Falta de medicamento também mata
Também não se diz, e isso é muito grave, que a vida de pessoas portadoras de HIV pode ser uma vida longeva e praticamente normal quando se tem acesso adequado aos medicamentos que compõe o coquetel anti-aids. A questão é: a morte por aids está associada, em parte, ao alastramento do vírus, mas não só. O monopólio exercido pelas multinacionais farmacêuticas que veem a saúde como uma fonte de lucro e impedem o acesso de centenas de milhares de pessoas aos medicamentos é a outra face dessa doença.

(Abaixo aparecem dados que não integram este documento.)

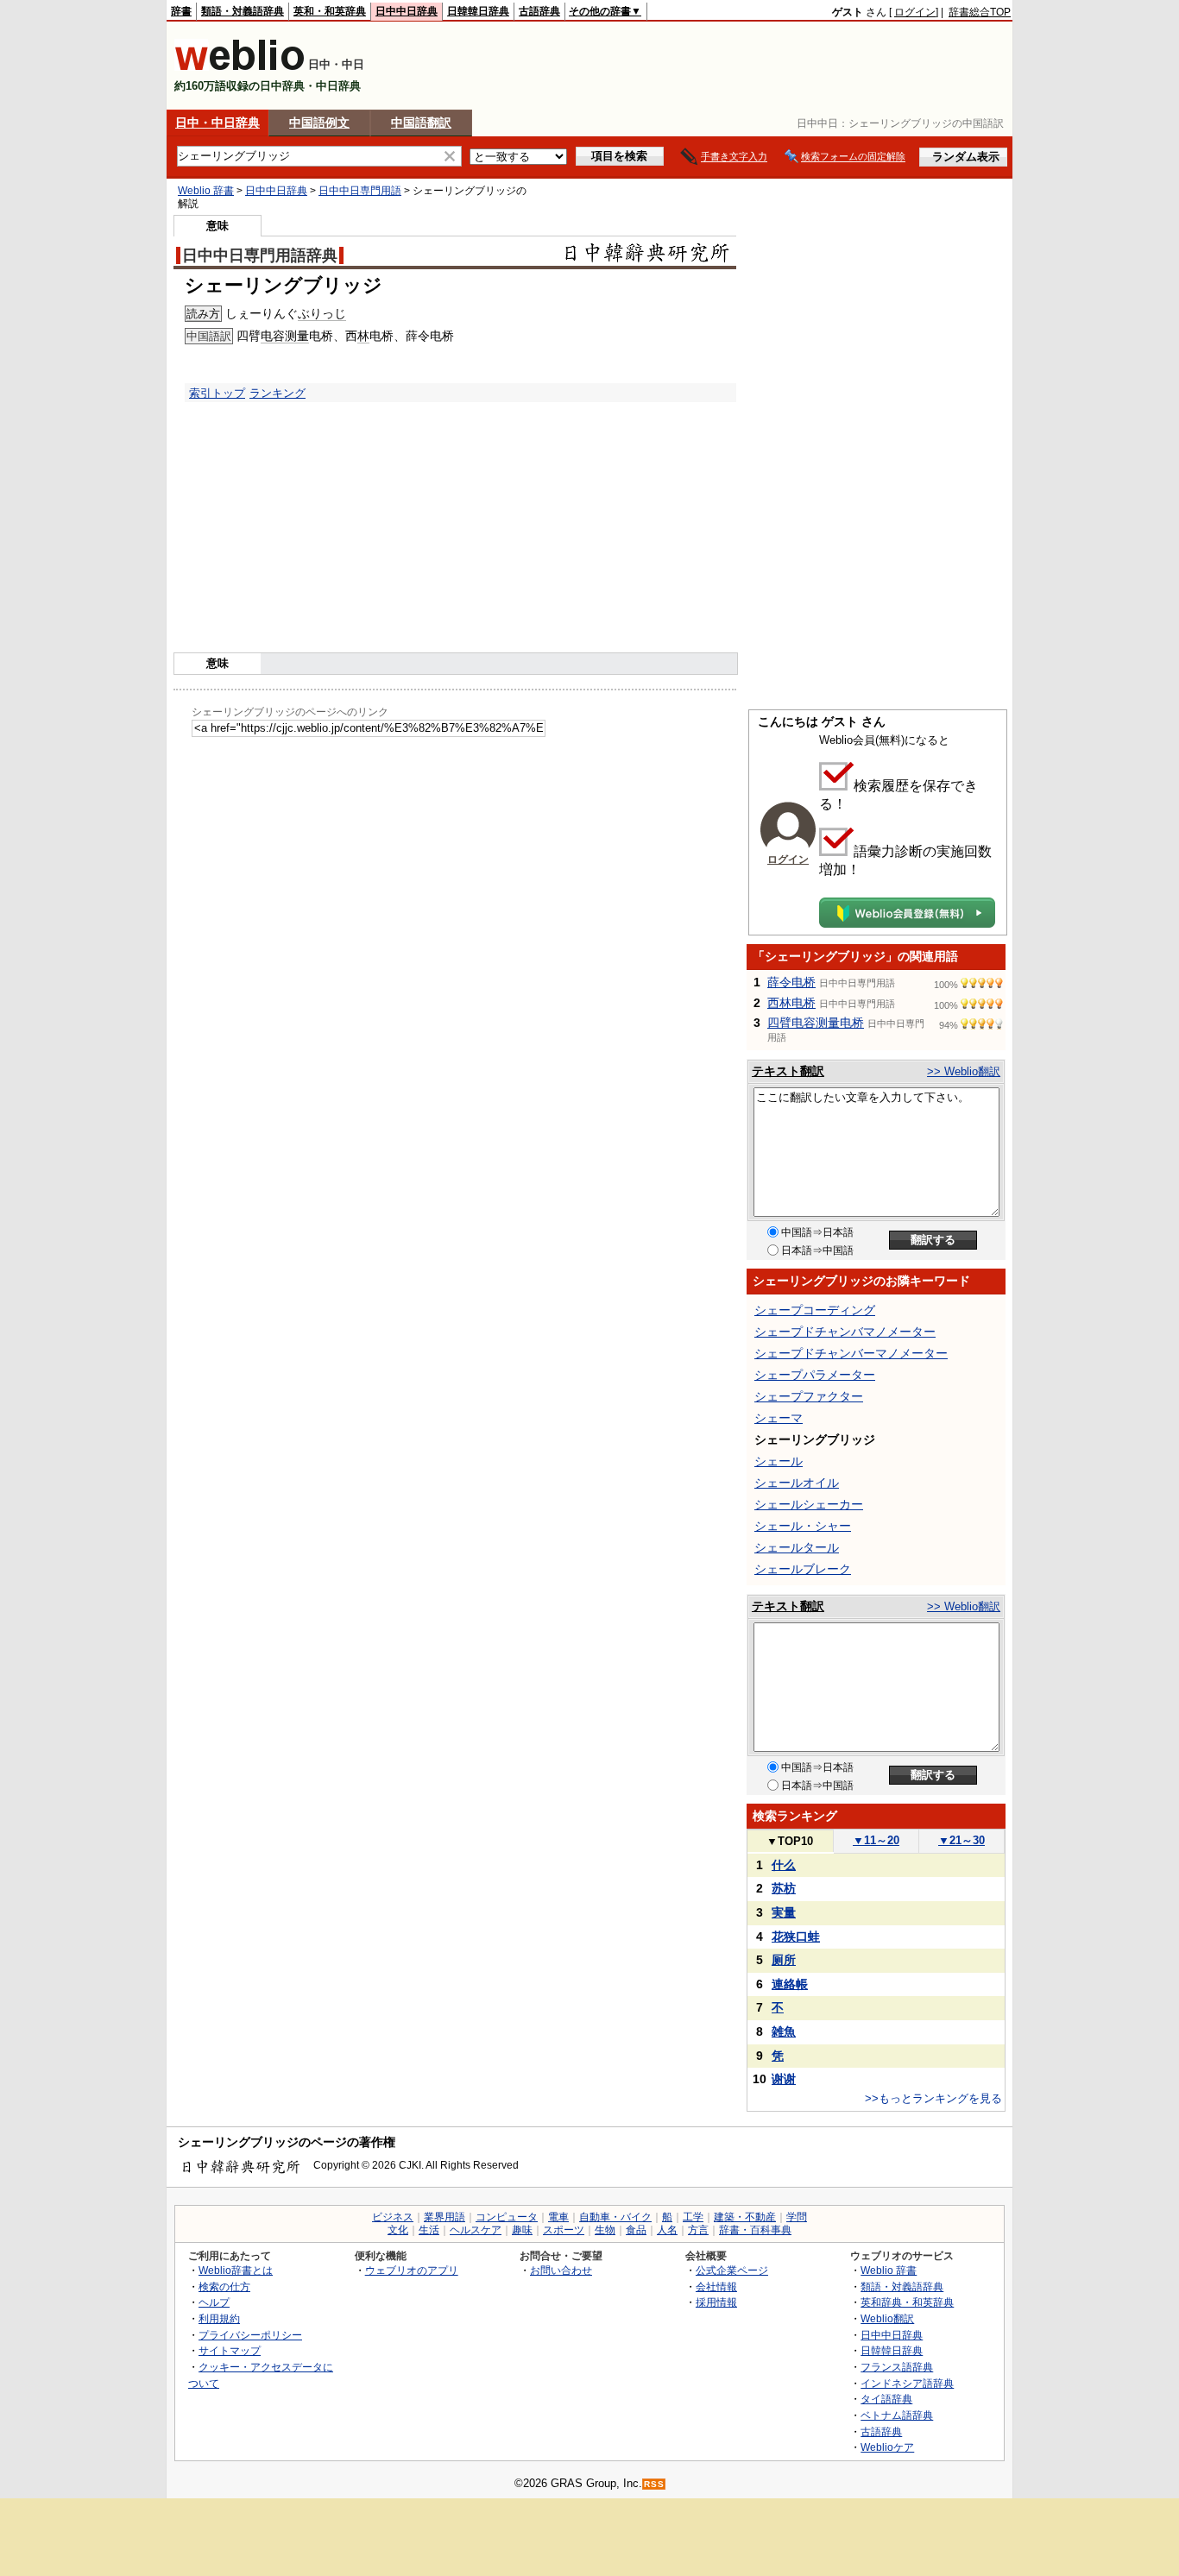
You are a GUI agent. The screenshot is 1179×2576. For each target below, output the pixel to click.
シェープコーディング (814, 1310)
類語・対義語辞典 (242, 11)
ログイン (915, 12)
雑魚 (784, 2031)
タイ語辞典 (886, 2398)
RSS (654, 2484)
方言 (698, 2230)
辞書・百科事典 (755, 2230)
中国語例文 (319, 122)
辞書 (181, 11)
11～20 (876, 1840)
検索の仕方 (224, 2286)
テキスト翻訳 (788, 1071)
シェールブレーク (802, 1569)
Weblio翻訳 (887, 2318)
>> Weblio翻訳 (963, 1071)
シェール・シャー (802, 1526)
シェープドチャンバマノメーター (845, 1331)
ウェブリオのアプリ (411, 2270)
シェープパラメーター (814, 1375)
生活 (429, 2230)
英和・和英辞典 (329, 11)
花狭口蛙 (796, 1936)
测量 (297, 336)
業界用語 (444, 2217)
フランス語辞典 (897, 2366)
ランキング (277, 393)
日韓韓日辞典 (478, 11)
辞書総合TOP (980, 12)
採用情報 (716, 2302)
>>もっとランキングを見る (933, 2098)
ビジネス (392, 2217)
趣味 (522, 2230)
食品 (636, 2230)
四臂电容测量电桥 (815, 1023)
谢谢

No Brasil, por exemplo, uma saída do governo federal para garantir um dos medicamentos que compõem coquetel anti-retroviral foi a “quebra da patente” do Efavirenz. Não fosse isso, o programa nacional de combate à aids estaria gastando milhões de reais a mais e estaria atendendo milhares de pessoas a menos.

Ainda a mulher passiva
O comercial de 30 segundos coloca a mulher como o elemento passivo da relação sexual e a vítima do mal. É verdade que o principal vetor de transmissão ainda é o masculino, mas há muitos casos em que a mulher é a portadora e transmissora do vírus. Essa abordagem reproduz o machismo, reforçando uma imagem passiva da mulher e, ainda, pode induzir a desinformação: quem transmite a aids é o homem e não a mulher.

Personagens do mal
Outra questão, que tem despertado o principal viés polêmico sobre a campanha é a utilização de rostos de personagens da história que em maior ou menor grau de consenso estão associados a governos ditatoriais que promoveram a morte de milhares de pessoas.

Primeiro, a campanha ignora o fato de que, pode haver na própria Alemanha, por exemplo, aqueles que não enxerguem algo negativo em Hitler. Há inúmeros grupos nazistas na Alemanha e em outros países que veem o führer como um herói. Outros podem se perguntar, porque outros personagens considerados tão nefastos para a história não completam a lista da campanha, como George W. Bush, por exemplo?

Mas, o pior mesmo, é revestir a aids e consequentemente o portador da aids num vilão, na encarnação do mal. Não se trata, aqui, de defender Hitler, Stálin ou Saddam Hussein, mas de saber se a analogia foi apropriada ou não. Eu acho que não.

Não se trata, aqui, de defender Hitler, Stálin ou Saddam Hussein, mas de saber se a analogia foi apropriada ou não. Eu acho que não.


Veja o vídeo:

Um comentário:

  1. Renata:

    Minha opinião é que, além de tudo o que você disse com muita propriedade, há sim muito preconceito político na "campanha". Penso que, independente do que se possa pensar de um ou outro personagem dessas historietas de mau gosto, os idealizadores da "campanha" inculíram questões ideológicas conservadoras ao associar Stálin e Saddam Hussein a Hiltler. Por que não Bush? Ou Ronald Reagan? Ou Tony Blair?